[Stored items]
::::

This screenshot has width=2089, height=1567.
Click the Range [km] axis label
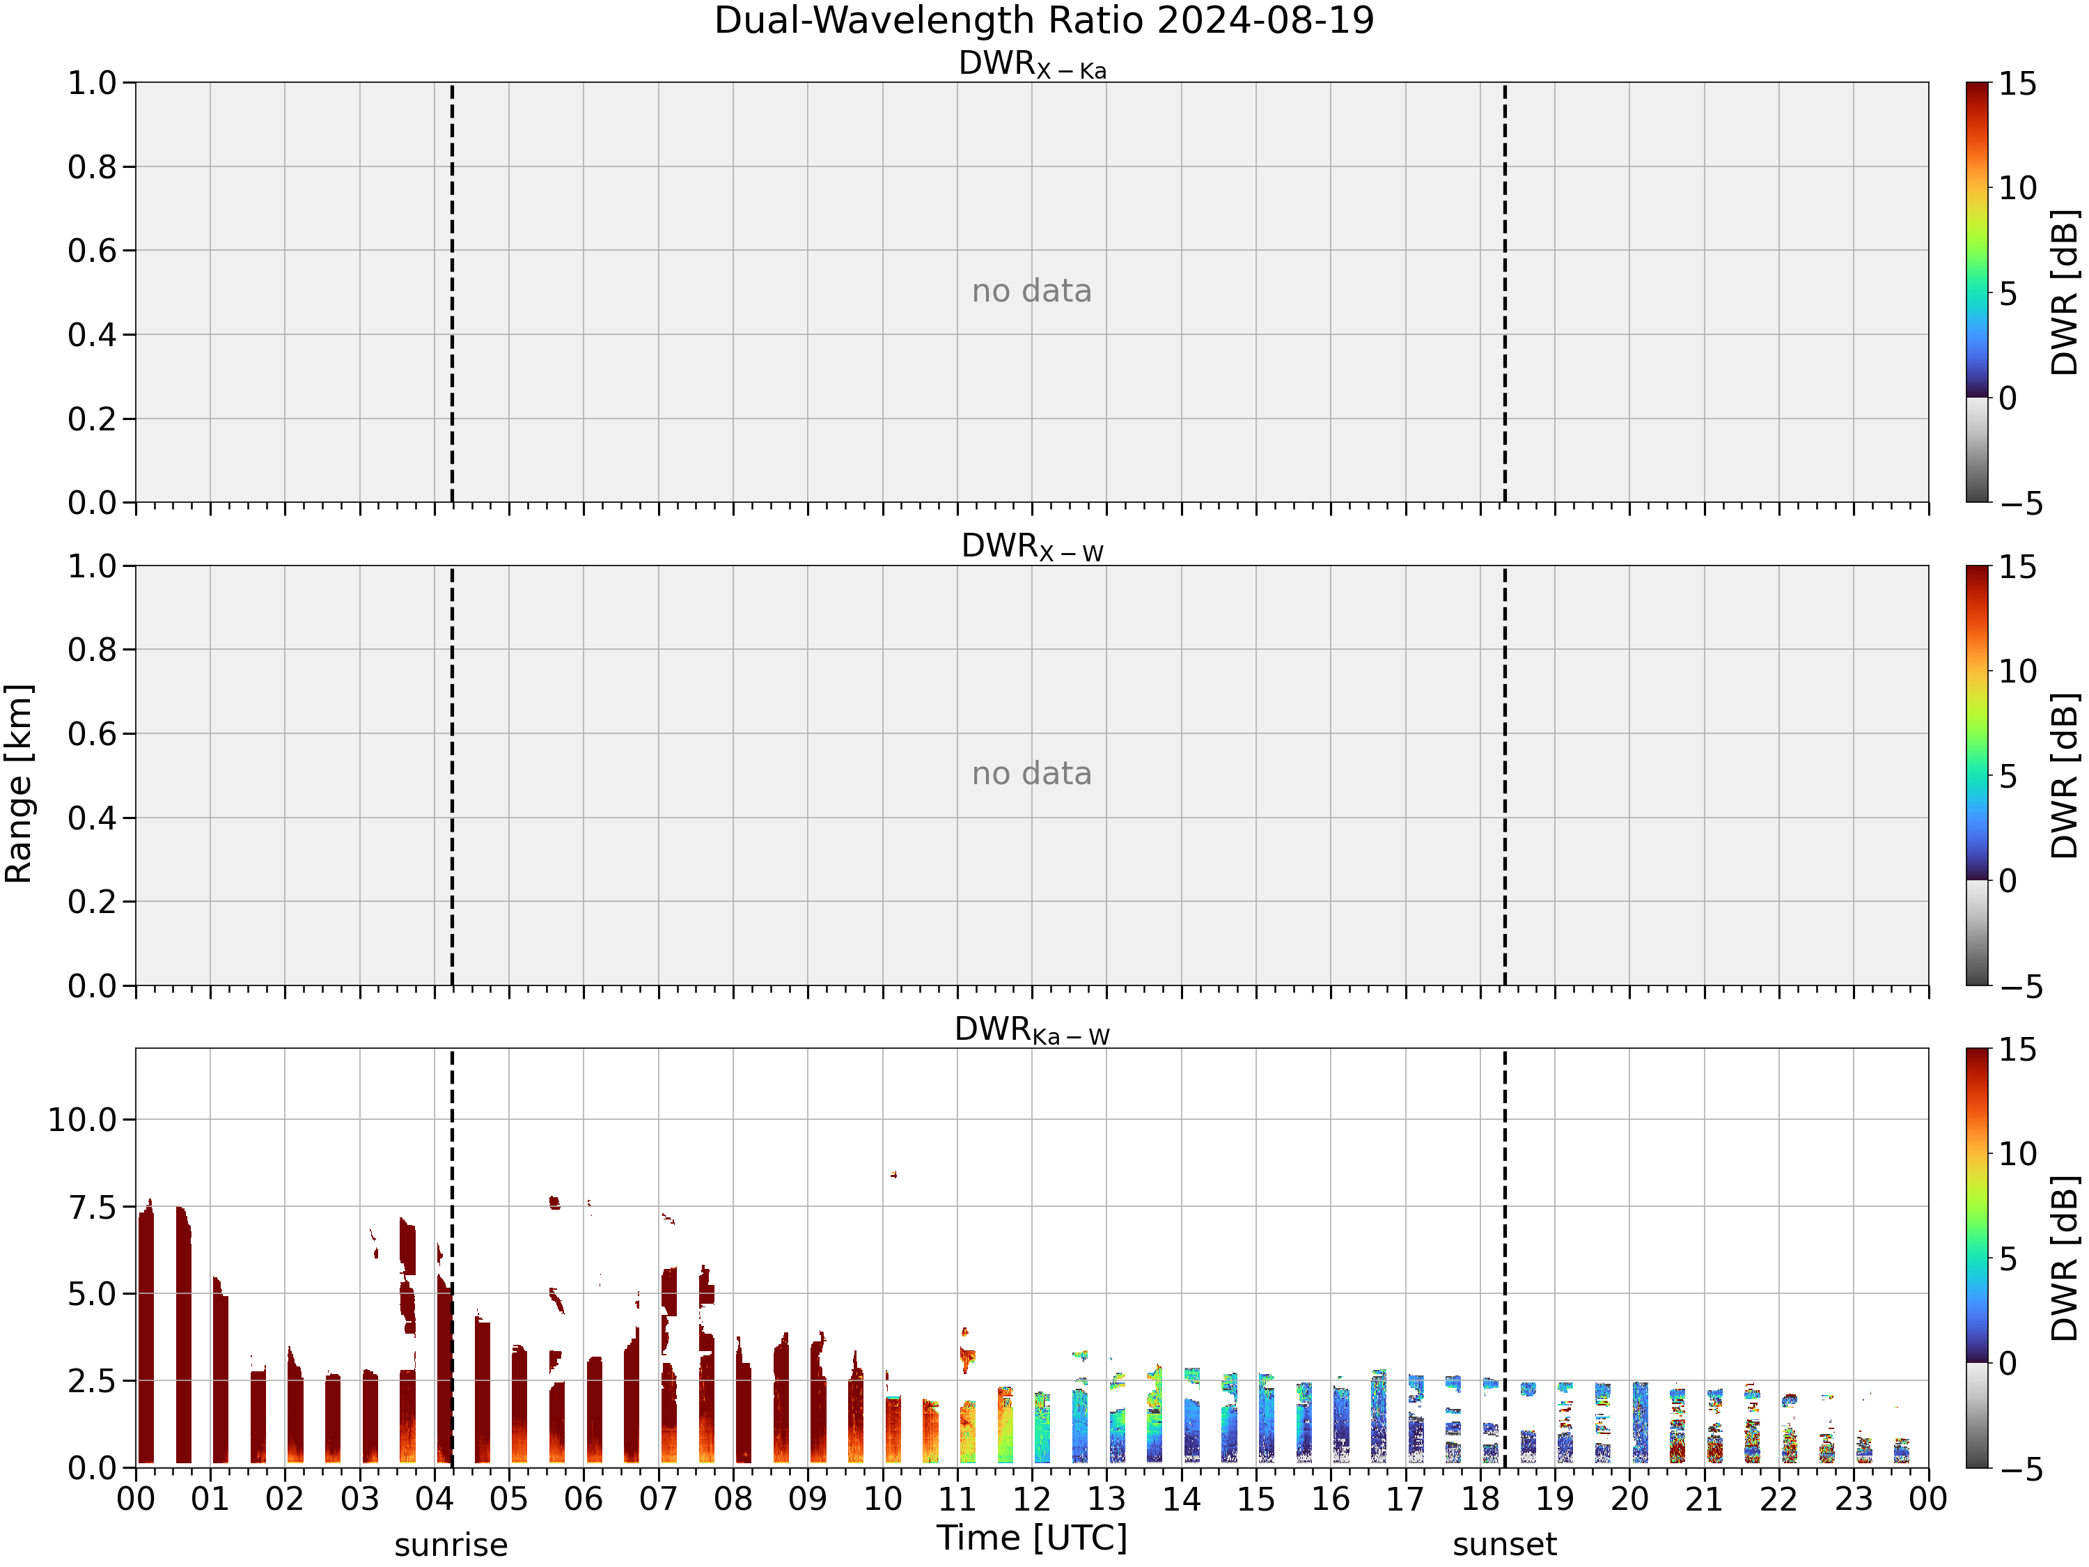coord(19,784)
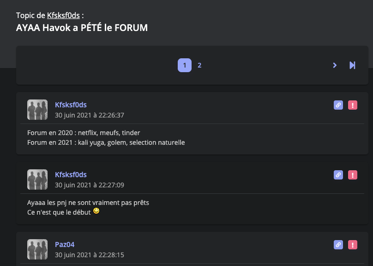This screenshot has width=373, height=266.
Task: Click Paz04's avatar thumbnail
Action: pos(37,249)
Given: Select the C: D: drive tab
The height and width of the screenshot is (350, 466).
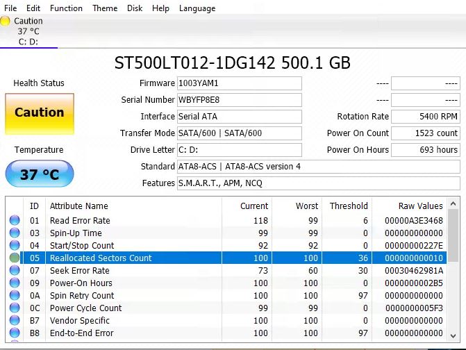Looking at the screenshot, I should pyautogui.click(x=28, y=42).
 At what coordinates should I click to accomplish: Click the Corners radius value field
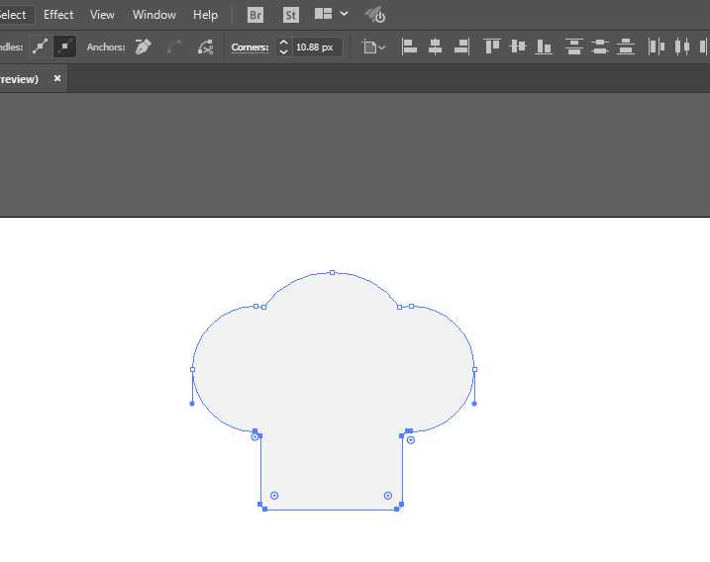tap(316, 47)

::::

(WORK TO BE COMPLETED): Write out the records shown above exactly, but do not include any images.

(OUTPUT BELOW):
This screenshot has width=2089, height=1567.
Click the Range [km] axis label
coord(19,784)
This screenshot has width=373, height=266.
Task: Click Paz04's avatar thumbnail
Action: pos(37,249)
Given: Select the C: D: drive tab
The height and width of the screenshot is (350, 466).
Looking at the screenshot, I should pyautogui.click(x=28, y=42).
 At what coordinates should I click to accomplish: Click the Corners radius value field
tap(316, 47)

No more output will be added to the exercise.